Типа в сказку попал - Елена Плахотникова 11 стр.


– Какая тяжелая работа, блин! Прям, до слез мне жалко этого… хозяина.

– Это тяжелая ноша, – вздохнула Машка. Будто насмешки не просекла. – Вот тебе приходилось думать за других?

Напрасно она надеялась, что я скажу "нет".

– Приходилось, и ни один раз.

Взгляд у Машки стал очень внимательным. "Не верю" она не сказала, но… чужих мыслей я пока читать не умею.

– А у тебя был хозяин или слуга? – спросил я. Не все же ей спрашивать.

– Нет.

– Почему это? Мозги у тебя есть. Вроде как…

Меня опять чуть не покусали глазами. Когда-нибудь меня за мой язык… ладно, замнем.
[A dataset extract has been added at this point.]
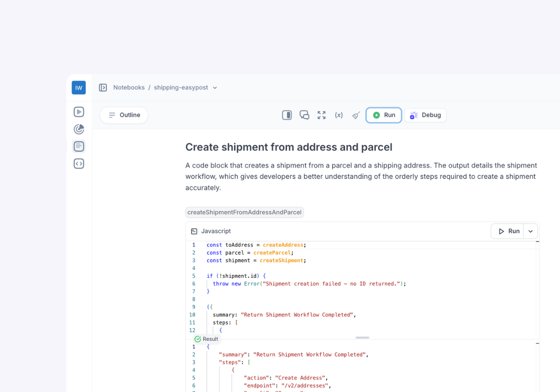Expand the shipping-easypost notebook dropdown
560x392 pixels.
pos(215,88)
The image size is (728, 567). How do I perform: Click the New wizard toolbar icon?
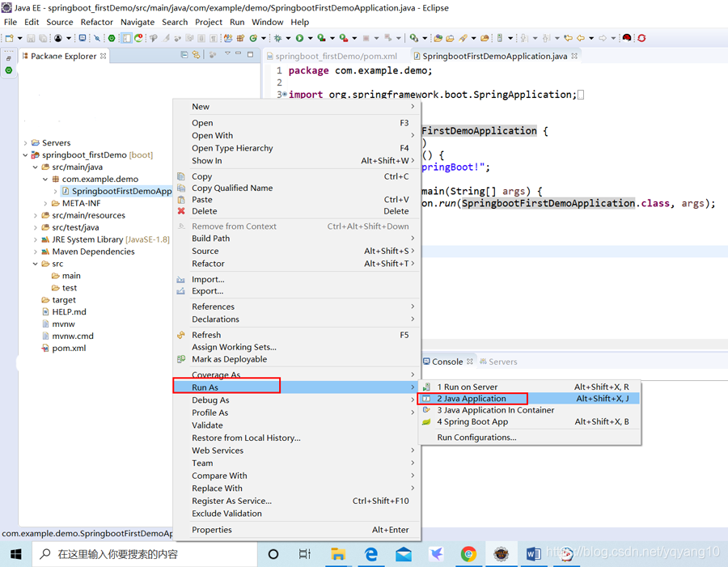tap(9, 38)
– Я колдунья. Меня учили думать и делать.

– Ну, и…

– И отвечать за свои дела!

Сказано было так, что мне расхотелось болтать. Сразу и надолго.

День прошел в глубокомысленном молчании. Больше мы к теме "раб и хозяин" не возвращались.
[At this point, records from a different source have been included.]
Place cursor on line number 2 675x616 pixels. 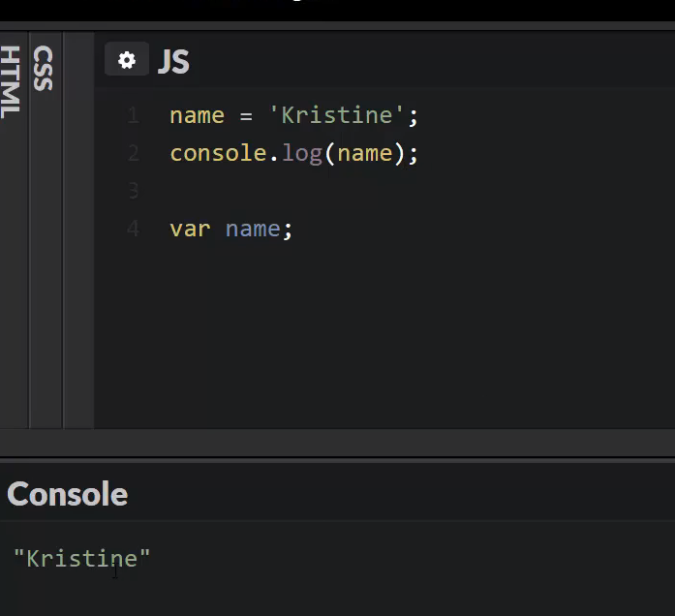(133, 153)
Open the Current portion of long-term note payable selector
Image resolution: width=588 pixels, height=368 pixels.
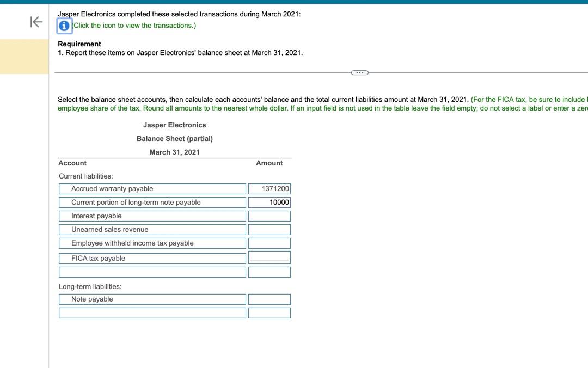pos(152,202)
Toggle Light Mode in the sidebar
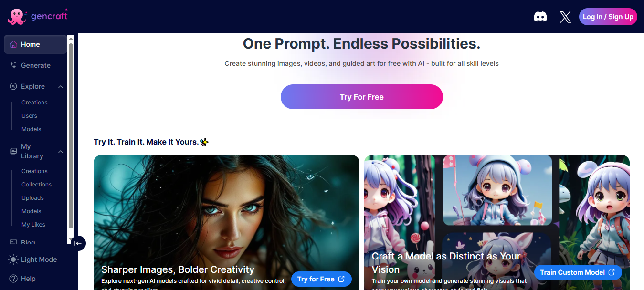Viewport: 644px width, 290px height. tap(33, 259)
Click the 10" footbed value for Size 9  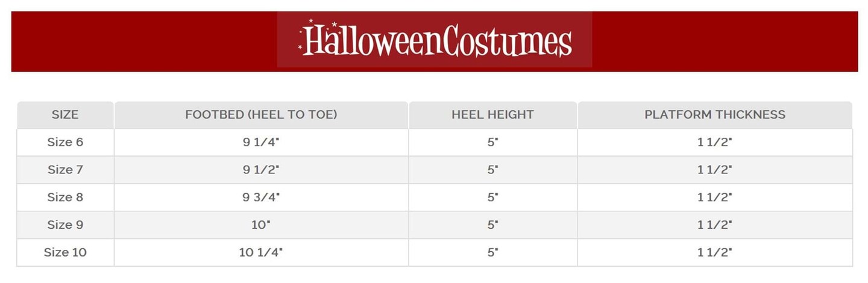pyautogui.click(x=261, y=225)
И не пытались догнать караван.

Только шли по его следам. А идти по следам каравана… Ну, это я уже говорил.

21

– Ларт, ты куда идешь?

– Ага. Счас я.

– Ларт!…

– Я только гляну, и вернемся на дорогу. Хорошо?

– Ларт, туда нельзя.

– Еще пару метров и…

– Ларт!!!

– Ну, ладно, ладно. Мне и отсюда хорошо видно.

Остановился.

Машка стояла сзади и дышала так, будто перегон за поездом бежала. С чемоданом в зубах. А всего-то и делов – сошли с дороги и шагов десять вправо протопали. Там, среди обгорелых стволов, камень забавный виднелся. Очень уж знакомой формы.

Четыре стенки, крыша, круглая дырка в одной стенке… Скворечник это здорово напоминает. Цельнокаменный. И "скворец" двухметровый должен быть, чтоб этому сооружению соответствовать.

– Ларт…

– Машка, как это у вас называют?

– Ларт, уходить надо.

– Ответь, и пойдем.

– Ларт…

– Отвечай, Машка. Быстрее получится. И легче. А то ведь меня уносить придется. А я сопротивляться стану. И орать, что меня насилуют.
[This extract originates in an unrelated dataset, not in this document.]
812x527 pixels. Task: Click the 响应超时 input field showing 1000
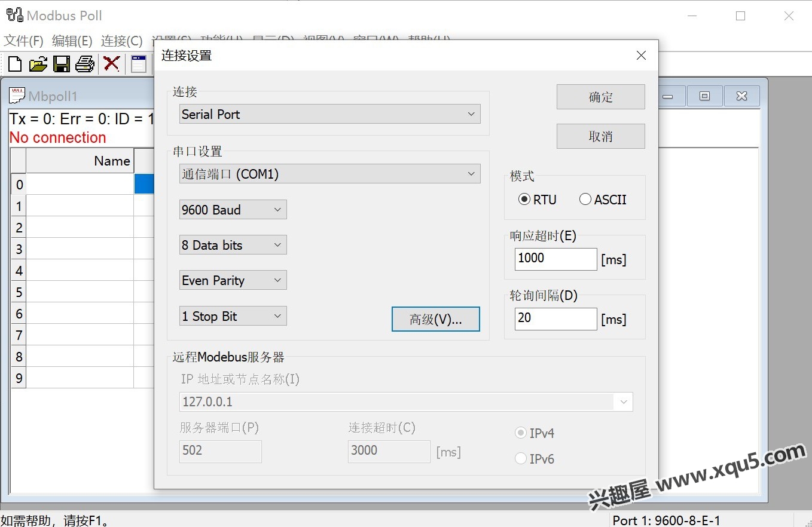[555, 259]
Девка аж в лице изменилась, пока я хохмил. И глаза у нее забегали, то на меня, то на каменный домик.

– Ну, и кто такой страшный в теремочке живет?

Не знаю, чего ее могло напугать. Мне вот наоборот, весело и легко стало. Будто домой вернулся. И все теперь будет тип-топ.

– Нельзя говорить. И смотреть нельзя. Непосвященным.

Шепчет Машка. И глаза в сторону отводит.

– Непосвященным, может, и нельзя. А мне можно.

– Только чарутти разрешено. А ты не…

– Откуда ты знаешь?

– Вижу.

Я хмыкаю под нос. Ладно, видящая ты моя, не хочешь по-хорошему, сделаем по-другому.

– Хорошая, кстати, идея, насчет "вижу". Пойду посмотрю, как там внутри.

– Ларт! Нельзя!…

– Машка, не надо за меня хвататься. Горячими руками.

Это я уже сквозь зубы говорю. Чтоб не заорать. Руки у Машки, в натуре, горячие. И кожаный прикид мало защищает.

– Ларт…

– Спокойно, Машка. Все путем. Видел я уже такие избушки. Даже спал в одной. Блин, ты опять за меня хватаешься!…

– Ты истину говорил?

А в голосе недоверие с надеждой перемешались. И глаза у девки едва на морде умещаются.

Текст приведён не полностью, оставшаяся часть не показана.